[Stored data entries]

○ ○ ○ ○ ○

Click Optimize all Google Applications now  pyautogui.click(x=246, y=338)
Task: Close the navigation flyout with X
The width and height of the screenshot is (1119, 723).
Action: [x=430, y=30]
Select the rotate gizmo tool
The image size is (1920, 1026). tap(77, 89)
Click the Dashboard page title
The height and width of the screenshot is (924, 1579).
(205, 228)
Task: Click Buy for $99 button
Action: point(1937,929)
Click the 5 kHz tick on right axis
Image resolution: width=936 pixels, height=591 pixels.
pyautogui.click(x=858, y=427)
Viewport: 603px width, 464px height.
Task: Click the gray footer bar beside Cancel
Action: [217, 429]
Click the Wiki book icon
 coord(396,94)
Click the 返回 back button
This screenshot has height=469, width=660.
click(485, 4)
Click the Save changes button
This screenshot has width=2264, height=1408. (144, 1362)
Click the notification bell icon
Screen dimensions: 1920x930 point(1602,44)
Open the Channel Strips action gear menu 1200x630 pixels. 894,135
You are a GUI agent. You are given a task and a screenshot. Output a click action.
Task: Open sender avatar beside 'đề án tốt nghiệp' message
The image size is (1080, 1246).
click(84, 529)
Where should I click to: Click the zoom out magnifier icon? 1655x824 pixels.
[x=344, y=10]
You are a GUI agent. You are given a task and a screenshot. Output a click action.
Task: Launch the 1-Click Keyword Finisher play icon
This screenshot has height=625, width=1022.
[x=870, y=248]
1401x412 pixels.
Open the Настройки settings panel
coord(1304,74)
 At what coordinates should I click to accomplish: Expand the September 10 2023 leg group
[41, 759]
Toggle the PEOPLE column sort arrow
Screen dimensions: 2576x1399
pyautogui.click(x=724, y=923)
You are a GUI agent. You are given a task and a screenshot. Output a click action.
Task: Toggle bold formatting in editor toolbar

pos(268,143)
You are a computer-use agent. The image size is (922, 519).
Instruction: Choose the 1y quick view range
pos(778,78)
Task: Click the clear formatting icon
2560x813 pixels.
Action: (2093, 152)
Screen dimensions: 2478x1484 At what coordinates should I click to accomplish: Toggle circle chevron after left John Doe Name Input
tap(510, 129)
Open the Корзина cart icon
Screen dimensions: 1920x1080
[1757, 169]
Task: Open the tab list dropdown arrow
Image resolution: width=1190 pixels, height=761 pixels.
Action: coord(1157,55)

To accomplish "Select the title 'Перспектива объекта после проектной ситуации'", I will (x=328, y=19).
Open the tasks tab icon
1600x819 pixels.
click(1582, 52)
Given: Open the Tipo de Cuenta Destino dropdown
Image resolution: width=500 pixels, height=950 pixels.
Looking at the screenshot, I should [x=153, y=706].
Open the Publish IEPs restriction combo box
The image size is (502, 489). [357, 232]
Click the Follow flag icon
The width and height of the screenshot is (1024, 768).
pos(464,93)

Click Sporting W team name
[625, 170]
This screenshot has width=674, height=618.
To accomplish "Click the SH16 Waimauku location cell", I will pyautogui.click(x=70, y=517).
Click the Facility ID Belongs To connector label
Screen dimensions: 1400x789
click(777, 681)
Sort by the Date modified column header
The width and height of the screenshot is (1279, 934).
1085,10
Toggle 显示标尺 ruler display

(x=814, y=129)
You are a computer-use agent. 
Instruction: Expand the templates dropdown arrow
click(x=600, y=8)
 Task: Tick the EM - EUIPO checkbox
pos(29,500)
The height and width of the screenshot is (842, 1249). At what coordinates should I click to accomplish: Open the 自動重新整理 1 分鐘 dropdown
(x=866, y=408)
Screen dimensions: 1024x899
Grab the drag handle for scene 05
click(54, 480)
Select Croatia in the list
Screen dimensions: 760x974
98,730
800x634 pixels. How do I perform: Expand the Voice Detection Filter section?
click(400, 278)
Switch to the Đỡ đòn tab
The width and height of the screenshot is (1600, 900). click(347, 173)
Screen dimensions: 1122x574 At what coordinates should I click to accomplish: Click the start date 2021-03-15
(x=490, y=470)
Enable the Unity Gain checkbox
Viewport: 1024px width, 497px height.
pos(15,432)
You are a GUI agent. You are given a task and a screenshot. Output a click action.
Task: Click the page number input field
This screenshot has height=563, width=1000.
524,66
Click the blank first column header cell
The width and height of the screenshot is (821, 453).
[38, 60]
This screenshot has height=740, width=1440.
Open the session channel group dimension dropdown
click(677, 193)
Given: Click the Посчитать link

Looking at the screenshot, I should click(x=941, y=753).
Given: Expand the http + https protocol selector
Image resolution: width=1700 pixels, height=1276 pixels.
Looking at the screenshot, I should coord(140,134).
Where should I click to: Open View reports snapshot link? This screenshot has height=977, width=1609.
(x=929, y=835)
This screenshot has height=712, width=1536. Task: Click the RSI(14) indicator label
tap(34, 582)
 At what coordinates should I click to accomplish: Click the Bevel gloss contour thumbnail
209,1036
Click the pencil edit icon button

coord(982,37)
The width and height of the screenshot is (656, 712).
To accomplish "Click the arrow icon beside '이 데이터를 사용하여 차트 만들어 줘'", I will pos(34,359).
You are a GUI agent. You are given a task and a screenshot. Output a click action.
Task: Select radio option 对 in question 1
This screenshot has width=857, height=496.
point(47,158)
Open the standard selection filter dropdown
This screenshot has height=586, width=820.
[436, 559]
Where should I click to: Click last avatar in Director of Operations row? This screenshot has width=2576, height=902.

○ ○ ○ ○ ○

• Exercise goal
Write out all the records again, swapping each "GUI agent" for "screen assistant" and leaving every other character unchanged.

• Exercise result
Click Optimize all Google Applications now  pyautogui.click(x=246, y=338)
Task: Close the navigation flyout with X
The width and height of the screenshot is (1119, 723).
Action: [x=430, y=30]
Select the rotate gizmo tool
The image size is (1920, 1026). tap(77, 89)
Click the Dashboard page title
The height and width of the screenshot is (924, 1579).
(205, 228)
Task: Click Buy for $99 button
Action: point(1937,929)
Click the 5 kHz tick on right axis
Image resolution: width=936 pixels, height=591 pixels.
pyautogui.click(x=858, y=427)
Viewport: 603px width, 464px height.
Task: Click the gray footer bar beside Cancel
Action: [217, 429]
Click the Wiki book icon
 coord(396,94)
Click the 返回 back button
This screenshot has height=469, width=660.
click(485, 4)
Click the Save changes button
This screenshot has width=2264, height=1408. (144, 1362)
Click the notification bell icon
Screen dimensions: 1920x930 point(1602,44)
Open the Channel Strips action gear menu 1200x630 pixels. 894,135
You are a screen assistant. You are given a task and a screenshot. Output a click action.
Task: Open sender avatar beside 'đề án tốt nghiệp' message
The image size is (1080, 1246).
click(84, 529)
Where should I click to: Click the zoom out magnifier icon? 1655x824 pixels.
[x=344, y=10]
You are a screen assistant. You are given a task and a screenshot. Output a click action.
Task: Launch the 1-Click Keyword Finisher play icon
This screenshot has height=625, width=1022.
[x=870, y=248]
1401x412 pixels.
Open the Настройки settings panel
coord(1304,74)
 At what coordinates should I click to accomplish: Expand the September 10 2023 leg group
[41, 759]
Toggle the PEOPLE column sort arrow
Screen dimensions: 2576x1399
pyautogui.click(x=724, y=923)
You are a screen assistant. You are given a task and a screenshot. Output a click action.
Task: Toggle bold formatting in editor toolbar

pos(268,143)
You are a computer-use agent. The image size is (922, 519).
Instruction: Choose the 1y quick view range
pos(778,78)
Task: Click the clear formatting icon
2560x813 pixels.
Action: (2093, 152)
Screen dimensions: 2478x1484 At what coordinates should I click to accomplish: Toggle circle chevron after left John Doe Name Input
tap(510, 129)
Open the Корзина cart icon
Screen dimensions: 1920x1080
[1757, 169]
Task: Open the tab list dropdown arrow
Image resolution: width=1190 pixels, height=761 pixels.
Action: coord(1157,55)

To accomplish "Select the title 'Перспектива объекта после проектной ситуации'", I will (x=328, y=19).
Open the tasks tab icon
1600x819 pixels.
click(1582, 52)
Given: Open the Tipo de Cuenta Destino dropdown
Image resolution: width=500 pixels, height=950 pixels.
Looking at the screenshot, I should [x=153, y=706].
Open the Publish IEPs restriction combo box
The image size is (502, 489). [357, 232]
Click the Follow flag icon
The width and height of the screenshot is (1024, 768).
pos(464,93)

Click Sporting W team name
[625, 170]
This screenshot has width=674, height=618.
To accomplish "Click the SH16 Waimauku location cell", I will pyautogui.click(x=70, y=517).
Click the Facility ID Belongs To connector label
Screen dimensions: 1400x789
click(777, 681)
Sort by the Date modified column header
The width and height of the screenshot is (1279, 934).
1085,10
Toggle 显示标尺 ruler display

(x=814, y=129)
You are a computer-use agent. 
Instruction: Expand the templates dropdown arrow
click(x=600, y=8)
 Task: Tick the EM - EUIPO checkbox
pos(29,500)
The height and width of the screenshot is (842, 1249). At what coordinates should I click to accomplish: Open the 自動重新整理 1 分鐘 dropdown
(x=866, y=408)
Screen dimensions: 1024x899
Grab the drag handle for scene 05
click(54, 480)
Select Croatia in the list
Screen dimensions: 760x974
98,730
800x634 pixels. How do I perform: Expand the Voice Detection Filter section?
click(400, 278)
Switch to the Đỡ đòn tab
The width and height of the screenshot is (1600, 900). click(347, 173)
Screen dimensions: 1122x574 At what coordinates should I click to accomplish: Click the start date 2021-03-15
(x=490, y=470)
Enable the Unity Gain checkbox
Viewport: 1024px width, 497px height.
pos(15,432)
You are a screen assistant. You are given a task and a screenshot. Output a click action.
Task: Click the page number input field
This screenshot has height=563, width=1000.
524,66
Click the blank first column header cell
The width and height of the screenshot is (821, 453).
[38, 60]
This screenshot has height=740, width=1440.
Open the session channel group dimension dropdown
click(677, 193)
Given: Click the Посчитать link

Looking at the screenshot, I should click(x=941, y=753).
Given: Expand the http + https protocol selector
Image resolution: width=1700 pixels, height=1276 pixels.
Looking at the screenshot, I should coord(140,134).
Where should I click to: Open View reports snapshot link? This screenshot has height=977, width=1609.
(x=929, y=835)
This screenshot has height=712, width=1536. Task: Click the RSI(14) indicator label
tap(34, 582)
 At what coordinates should I click to accomplish: Click the Bevel gloss contour thumbnail
209,1036
Click the pencil edit icon button

coord(982,37)
The width and height of the screenshot is (656, 712).
To accomplish "Click the arrow icon beside '이 데이터를 사용하여 차트 만들어 줘'", I will pos(34,359).
You are a screen assistant. You are given a task and a screenshot. Output a click action.
Task: Select radio option 对 in question 1
This screenshot has width=857, height=496.
point(47,158)
Open the standard selection filter dropdown
This screenshot has height=586, width=820.
[436, 559]
Where should I click to: Click last avatar in Director of Operations row? This screenshot has width=2576, height=902.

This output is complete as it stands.